‘The New Yorker’: Alberto Vilar’s Travails
February 23, 2006 | Read Time: 3 minutes
PRESS CLIPPINGS
When he was arrested for mail fraud last May, Alberto Vilar, the opera enthusiast and arts patron, was on his way to Austria to attend a new production of Wagner’s Parsifal, according to an article in The New Yorker (February 13 and 20).
It turned out that the events that led up to his arrest were a tale of almost Wagnerian proportions — in which Mr. Vilar pledged unprecedented sums of money to the Metropolitan Opera, in New York, and other arts institutions and then reneged on many of the commitments.
After Mr. Vilar was taken into custody, the “onetime billionaire was unable to produce bail, and remained in jail for almost four weeks,” the magazine notes. He and his business partner, Gary Tanaka, co-founders of Amerindo, an investment company, were charged with defrauding investors and embezzling $5-million from an heiress who had been a close friend of Mr. Vilar’s. (Both Mr. Vilar and Mr. Tanaka deny the charges.)
It is unclear whether Mr. Vilar failed to pay the pledges because of financial woes tied largely to the dot-com bust — in 2000 Forbes estimated his personal wealth as $1-billion, while the New Yorker article estimates his current net worth to be in negative figures — or because he simply couldn’t resist the accolades, friendships, and social prominence that came with such largess.
One such friend was Placido Domingo, director of the Los Angeles Opera, to which Mr. Vilar pledged $10-million. Edgar Vincent, Mr. Domingo’s manager, told The New Yorker: “My whole feeling is that this man was insecure and wanted to have the love and respect of as many people as possible. You’re never feted as much for the second $10-million as you are for the first. Therefore he was constantly thinking of new donations, new pledges. …He needed the adulation.”
Mr. Vilar “never really knew his own net worth, even at its peak,” and when he needed funds for donations or other expenses, he asked Mr. Tanaka to deposit funds into his personal account, the magazine says. In fact, in 2001, the worst year in Amerindo’s financial performance, Mr. Vilar — whose net worth was invested almost exclusively in the company — made pledges totaling more than $150-million. According to the magazine, from 2002 on Amerindo staff members and Tony Knerr, a philanthropy consultant, warned Mr. Vilar on multiple occasions against making new commitments at a time when he was defaulting on pledges he had already made, but he didn’t heed their warnings.

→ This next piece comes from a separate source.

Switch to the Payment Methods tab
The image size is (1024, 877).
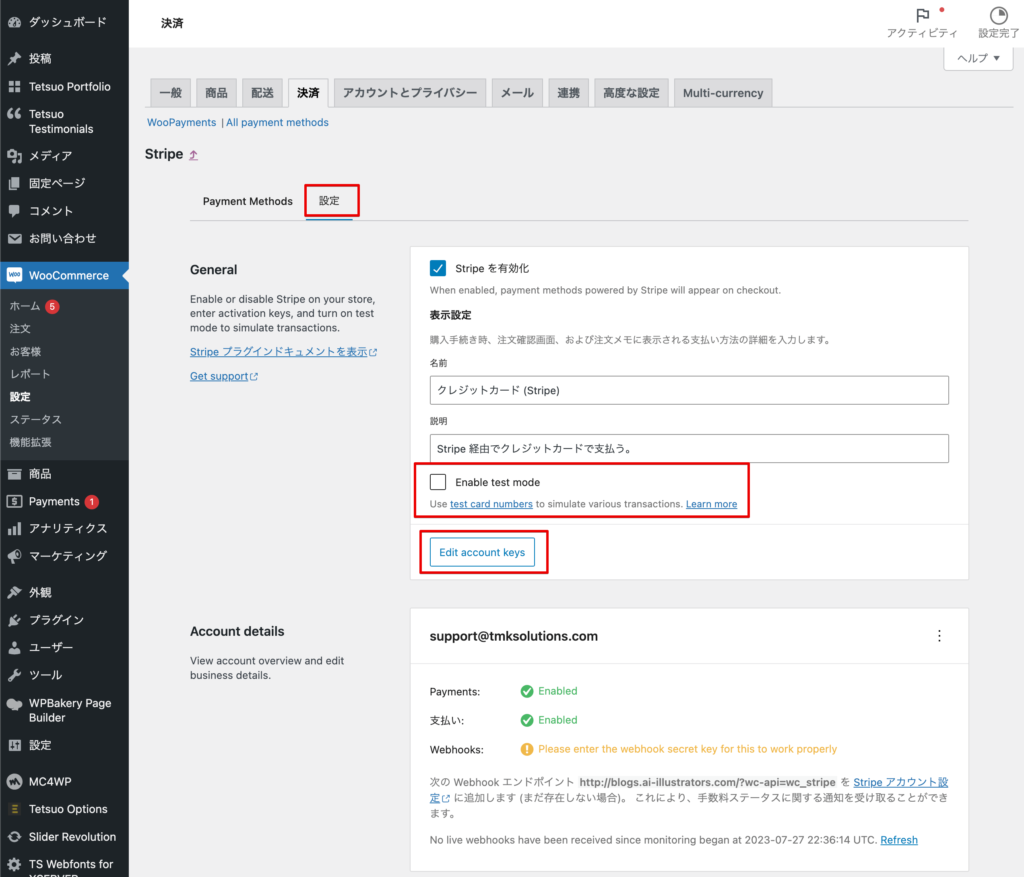(247, 201)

It became increasingly clear to the Metropolitan Opera and other institutions that Mr. Vilar was in severe financial straits. When contacted by his creditors, Mr. Vilar fumed about the lack of “courtesy, understanding, and flexibility” shown him by the Metropolitan and other recipients of his philanthropy.
The New Yorker writes that “Vilar is slowly being erased from the annals of philanthropy,” as his name is removed from facilities he supported, including the Metropolitan Opera and Covent Garden, in London. And the trial of Mr. Vilar and Mr. Tanaka is scheduled to begin April 17; if convicted on all charges, they could be fined more than $10-million and sentenced to prison terms of up to 155 years.
Yet the thoughts of Mr. Vilar, who contends that he was on the verge of a “financial comeback” at the time of his arrest, continue to turn restlessly toward philanthropy. “We’ll sort this out. I’ll get beyond this,” he told the magazine. “Lately my mind and heart have shifted toward medical science…I’d like to finance breakthroughs in cancer and neurological diseases. I still love opera and classical music…the Met is not going to get my money, but it will not kill my love of music.”